One of the several other methods to measure the cost-effectiveness of a new drug, as reported in a case study published by ‘2020 Public Services Trust at the RSA’, is as under:

“The efficiency of new products can be captured through incremental cost-effectiveness ratios (ICER). These are usually based on quality-adjusted life-years (QALY), which are a measure of how many extra months or years of reasonable quality life a patient might gain as a result of treatment, based on average life expectancy. Life expectancy is usually extrapolated from the results of clinical trials whilst the quality adjustment is based on patients’ experiential response to the level of pain, mobility and general mood which are usually expressed as a weighted utility value of between 0 and 1. The final calculation of the ratio is based on the difference in the cost to QALY ratio between the new drug and the standard available treatment. However, to make sense of the ICERs it has been necessary to establish thresholds beyond which drugs are no longer deemed cost-effective.”

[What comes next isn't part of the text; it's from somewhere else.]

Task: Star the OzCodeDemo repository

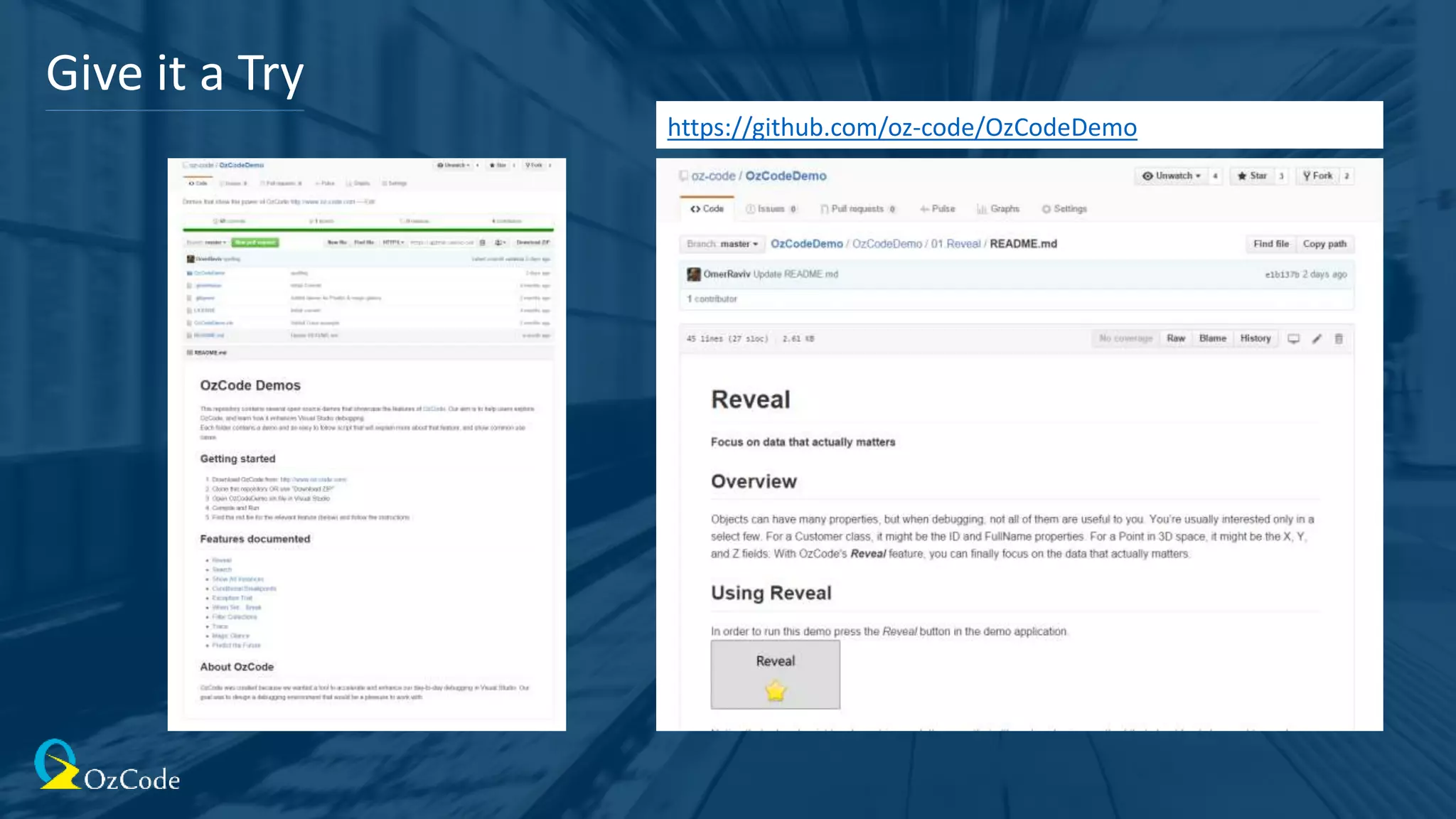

As the above case study highlights, “NICE had established a notional upper limit of £20-30,000 per QALY above which a drug will generally not be recommended, although in exceptional circumstances this can be increased as was the case for beta-interferon, where it was raised to £36,000.”

The Indian perspective:

In developing countries such as India, expenditure towards medicines is considered as an investment made by patients to improve their health and productivity at work. Maximizing benefits from such spending will require avoidance of those medicines, which will not be effective together with the use of lowest cost option with comparable value and ‘health outcomes’.

For this reason, as stated above, many countries have started engaging the regulatory authorities to come out with head to head clinical comparison of similar or equivalent drugs keeping ultimate ‘health outcomes’ of patients in mind.

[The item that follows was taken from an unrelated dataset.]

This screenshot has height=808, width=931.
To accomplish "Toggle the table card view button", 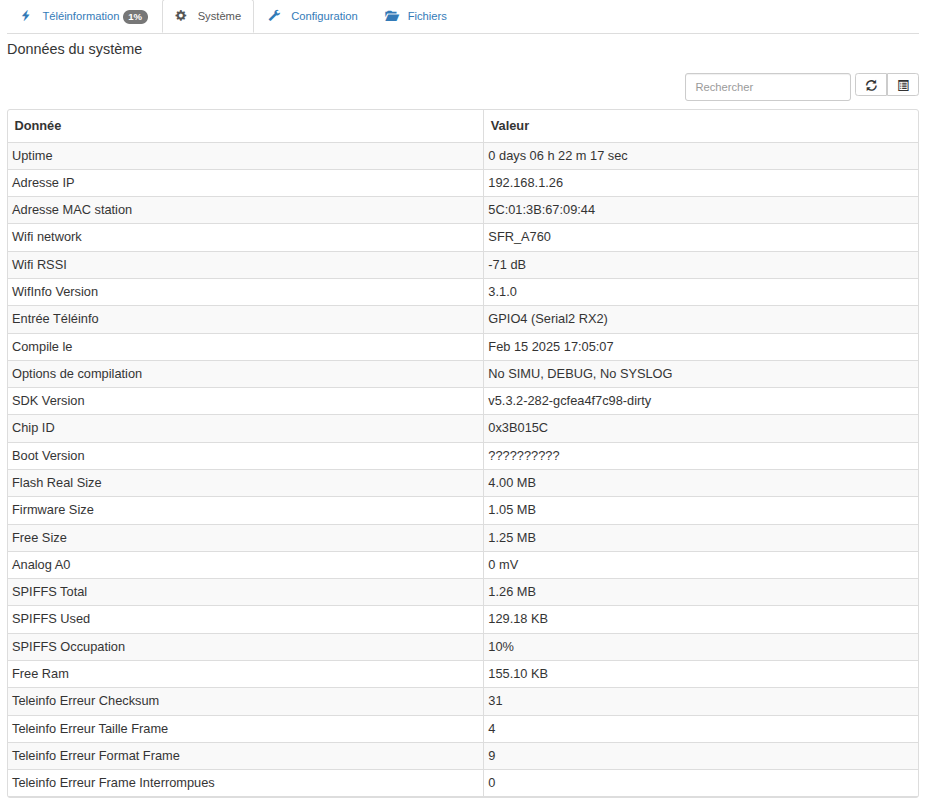I will 903,86.
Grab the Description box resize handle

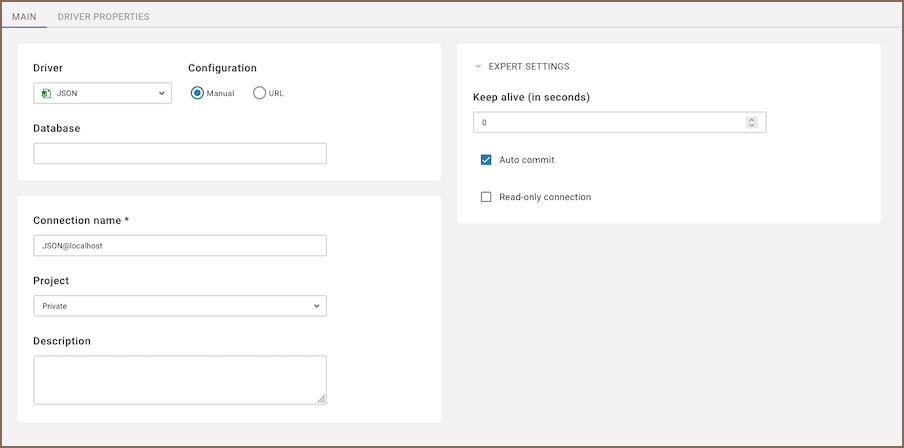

A day may come in India too, when the regulatory authorities will concentrate on ‘outcomes/value-based’ pricing models, both for patented and high price branded generics, where low priced equivalents are available.

However, at this stage it appears, this would take some more time. Till then for ‘health outcomes’ based medical prescriptions, working out ‘Standard Treatment Guidelines (STG)’, especially for those diseases, which are most prevalent in India, should assume high importance.

Standard Treatment Guidelines (STG):

STG is usually defined as systematically developed statements designed to assist practitioners and patients in making decisions about appropriate cost-effective treatment in specific disease areas.

For each disease area, the treatment should include “the name, dosage form, strength, average dose (pediatric and adult), number of doses per day, and number of days of treatment.” STG also includes specific referral criteria from a lower to a higher level of the diagnostic and treatment requirements.

In India, the medical experts have already developed STGs for some disease areas. However, formulation of STGs covering all major disease areas and, more importantly, their effective implementation would ensure cost-effective healthcare benefits to a vast majority of population.

The Ministry of health of the respective states of India should encourage the medical professionals/institutions to lay more emphasis on ‘health-outcomes/value based’ prescription of medicines, ensuring more cost effective treatment for their patients.

Conclusion:

The medical practitioners in their part should ideally volunteer to avoid prescribing expensive drugs offering no significant improvement in ‘health outcomes’, against the cheaper equivalents. The Government should initially encourage it through ‘self-regulation’ and if it does not work, stringent regulatory measures must be strictly enforced, within a reasonable time frame.

Be that as it may, it clearly emerges today that in the healthcare arena, effective implementation of ‘Outcomes/Value-Based-Pricing-Models’ would ensure paying for the best health outcomes at the lowest possible cost, especially for those who deserve it the most, not just in India, but across the world too.

By: Tapan J. Ray

Disclaimer: The views/opinions expressed in this article are entirely my own, written in my individual and personal capacity. I do not represent any other person or organization for this opinion.